> [Aim of the task]: Reproduce each line below precisely. Drop the pictures.
Recorded information START
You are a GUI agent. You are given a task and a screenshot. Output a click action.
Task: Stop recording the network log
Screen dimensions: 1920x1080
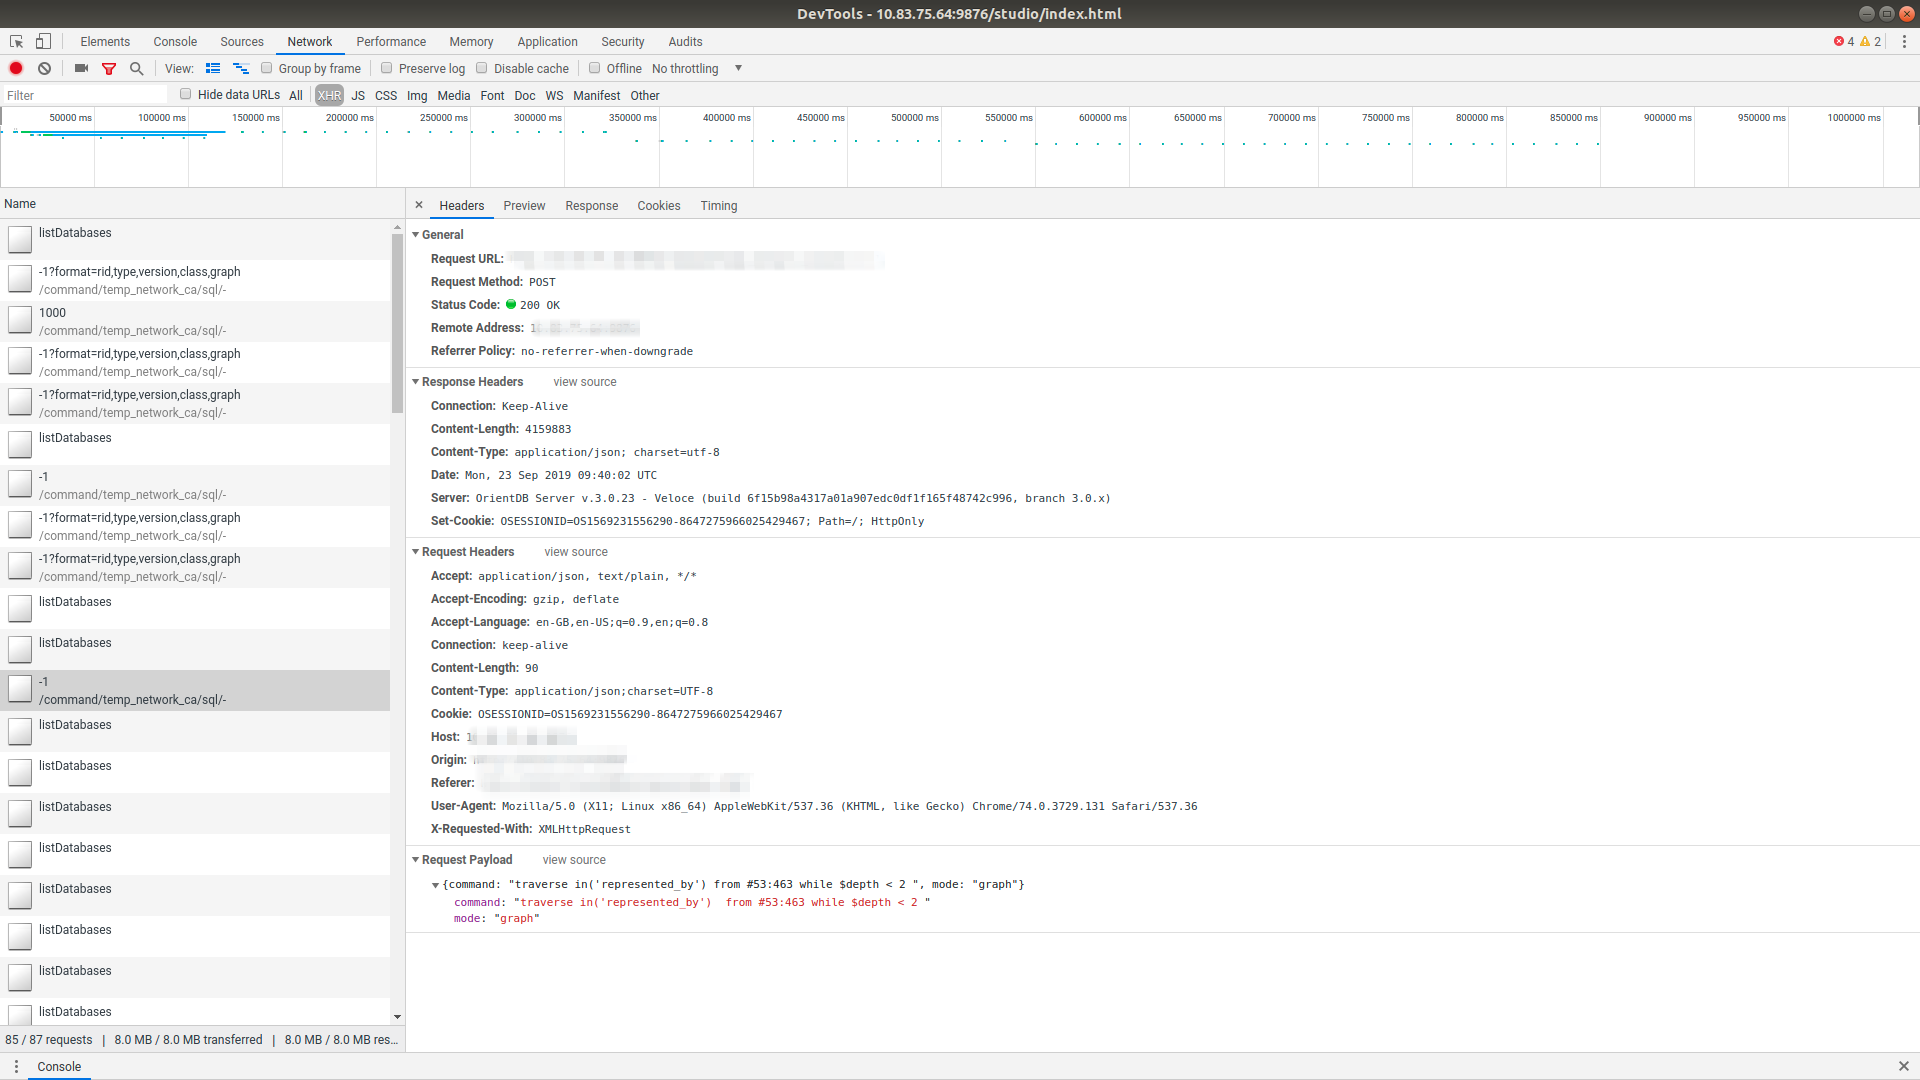pos(15,68)
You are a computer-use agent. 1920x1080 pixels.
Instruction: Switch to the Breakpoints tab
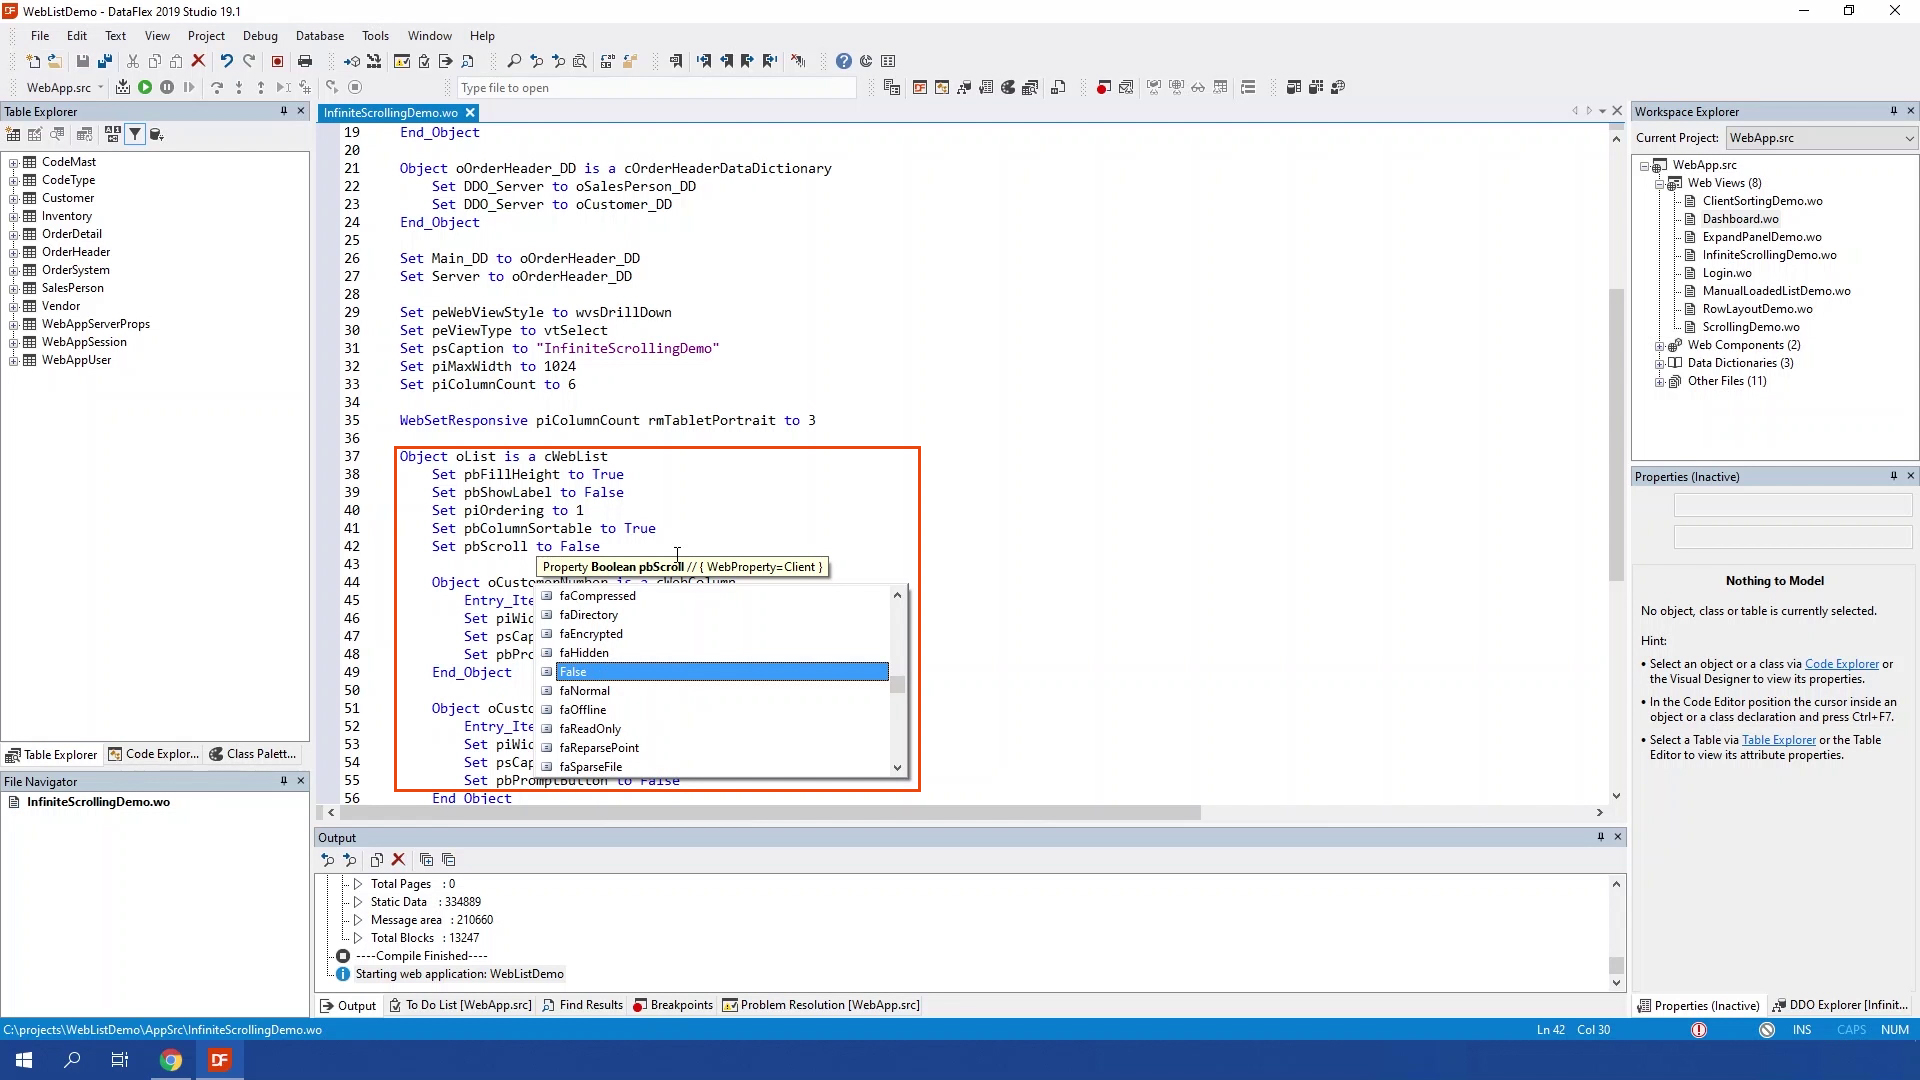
Recorded information END
> [Answer below]:
You are a GUI agent. You are given a task and a screenshot. Output a click action.
Task: Stop recording the network log
Screen dimensions: 1920x1080
pos(15,68)
You are a computer-use agent. 1920x1080 pixels.
Instruction: Switch to the Breakpoints tab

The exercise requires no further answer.